The records:
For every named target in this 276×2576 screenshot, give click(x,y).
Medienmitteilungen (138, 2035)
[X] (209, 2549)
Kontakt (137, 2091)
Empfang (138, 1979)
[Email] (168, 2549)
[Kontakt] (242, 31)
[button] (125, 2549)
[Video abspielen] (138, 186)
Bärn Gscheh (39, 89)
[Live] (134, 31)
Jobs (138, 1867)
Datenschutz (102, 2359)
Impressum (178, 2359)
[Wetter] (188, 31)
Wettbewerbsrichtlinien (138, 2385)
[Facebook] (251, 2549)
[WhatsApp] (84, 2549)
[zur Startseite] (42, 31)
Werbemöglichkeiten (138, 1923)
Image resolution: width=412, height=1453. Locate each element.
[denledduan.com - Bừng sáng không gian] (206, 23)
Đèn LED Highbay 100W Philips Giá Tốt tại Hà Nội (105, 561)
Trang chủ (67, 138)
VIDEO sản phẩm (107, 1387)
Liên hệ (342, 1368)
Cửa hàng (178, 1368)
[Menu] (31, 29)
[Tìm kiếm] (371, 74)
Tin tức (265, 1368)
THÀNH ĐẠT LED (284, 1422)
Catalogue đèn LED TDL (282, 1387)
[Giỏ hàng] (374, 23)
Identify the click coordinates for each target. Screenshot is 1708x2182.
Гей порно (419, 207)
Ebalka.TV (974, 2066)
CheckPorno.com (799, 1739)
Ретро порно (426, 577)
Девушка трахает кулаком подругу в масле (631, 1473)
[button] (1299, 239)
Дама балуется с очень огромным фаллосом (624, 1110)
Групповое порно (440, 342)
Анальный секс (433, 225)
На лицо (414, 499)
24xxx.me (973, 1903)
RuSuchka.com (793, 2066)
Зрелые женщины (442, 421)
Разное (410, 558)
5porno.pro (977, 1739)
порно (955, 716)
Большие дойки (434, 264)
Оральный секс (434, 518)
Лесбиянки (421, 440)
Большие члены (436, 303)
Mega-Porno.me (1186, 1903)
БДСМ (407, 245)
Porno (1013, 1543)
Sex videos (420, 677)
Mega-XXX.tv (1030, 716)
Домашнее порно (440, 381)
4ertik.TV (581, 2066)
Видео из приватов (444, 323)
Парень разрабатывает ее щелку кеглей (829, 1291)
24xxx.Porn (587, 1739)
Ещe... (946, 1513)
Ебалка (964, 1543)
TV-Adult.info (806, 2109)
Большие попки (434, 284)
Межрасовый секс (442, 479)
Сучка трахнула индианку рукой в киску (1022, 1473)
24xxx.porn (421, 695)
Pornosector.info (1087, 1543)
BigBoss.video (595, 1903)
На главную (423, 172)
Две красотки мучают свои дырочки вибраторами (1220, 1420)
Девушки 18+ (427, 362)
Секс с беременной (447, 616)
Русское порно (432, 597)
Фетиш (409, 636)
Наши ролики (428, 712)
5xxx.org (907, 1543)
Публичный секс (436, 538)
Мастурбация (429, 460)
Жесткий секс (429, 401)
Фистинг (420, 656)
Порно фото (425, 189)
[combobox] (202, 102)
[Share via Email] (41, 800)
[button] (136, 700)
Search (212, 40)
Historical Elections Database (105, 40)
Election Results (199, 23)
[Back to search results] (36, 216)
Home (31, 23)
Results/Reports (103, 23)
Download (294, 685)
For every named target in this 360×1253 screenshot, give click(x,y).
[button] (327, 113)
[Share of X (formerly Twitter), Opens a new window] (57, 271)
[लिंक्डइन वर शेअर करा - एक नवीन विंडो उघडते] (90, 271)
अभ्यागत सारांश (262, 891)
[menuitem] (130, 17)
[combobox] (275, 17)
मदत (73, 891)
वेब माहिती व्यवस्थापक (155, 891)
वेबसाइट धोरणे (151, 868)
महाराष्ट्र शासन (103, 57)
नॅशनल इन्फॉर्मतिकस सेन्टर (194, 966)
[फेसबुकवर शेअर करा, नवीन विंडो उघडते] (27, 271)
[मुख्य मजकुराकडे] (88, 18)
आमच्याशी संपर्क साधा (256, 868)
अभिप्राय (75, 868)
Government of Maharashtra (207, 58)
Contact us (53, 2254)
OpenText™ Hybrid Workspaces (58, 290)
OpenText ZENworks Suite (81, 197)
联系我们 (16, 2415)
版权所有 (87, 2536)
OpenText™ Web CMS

Try it: Each line above that has the word "target" must be copied.

Expected output:
For every named target in this 276×2576 screenshot, give click(x,y).
Identify the click coordinates for each target. Screenshot is 1708x2182.
For every named target in this 360×1253 screenshot, give click(x,y).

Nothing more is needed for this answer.